The amount of yogurt, kefir or buttermilk used depends on the amount of wheat flour desired. It should be close to a one-to-one ratio (1 cup of wheat to 1 cup of yogurt, etc.). If you are unsure about how much yogurt, kefir or buttermilk to use or how to successfully convert recipes to incorporate soaking grains, I highly recommend buying a cookbook with recipes that involve soaking/fermenting grains. It makes the process so much easier! I recommend Nourishing Traditions by Sally Fallon or Wholesome Home Cooking: Preparing Nutrient Dense Foods compiled by Katie Stoltzfus.

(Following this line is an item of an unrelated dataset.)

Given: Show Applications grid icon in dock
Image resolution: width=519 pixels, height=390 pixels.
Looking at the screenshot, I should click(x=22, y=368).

Another alternative to soaking grains in yogurt, kefir or buttermilk is using sourdough. Get a sourdough starter. Feed it (add equal parts water and flour) once or twice a day until you get the amount needed for your recipe and you’re all set. Store your sourdough starter in the fridge until it’s needed again. Sourdough starters can be found online, but you should also ask around. If you have a friend, family member or co-worker who has a starter, you can take a bit of his or hers. Sourdough recipes are also easily found online for all sorts of yummy goodies like muffins, pancakes, waffles, and such.

Soaking our grains and rice has been quite an adjustment for us, mainly because of the prep time. If we want rice for dinner, we have to remember to soak it the night before or the morning of the day we want to make the rice. I can’t even begin to tell you the number of times we’ve gone to start dinner and realized that we forgot to soak our rice! Thankfully, we do not do that quite as often anymore. Like most things in the wonderful world of cooking, once you get in the habit of doing it, it becomes like second nature. It does help that we plan out our meals a month at a time (including side dishes) so we can look at the calendar during the day and check to see if there is anything we need to prep for the next day (or next few days).

So, there you have our thoughts and recommendations for brown rice and wheat. Happy cooking!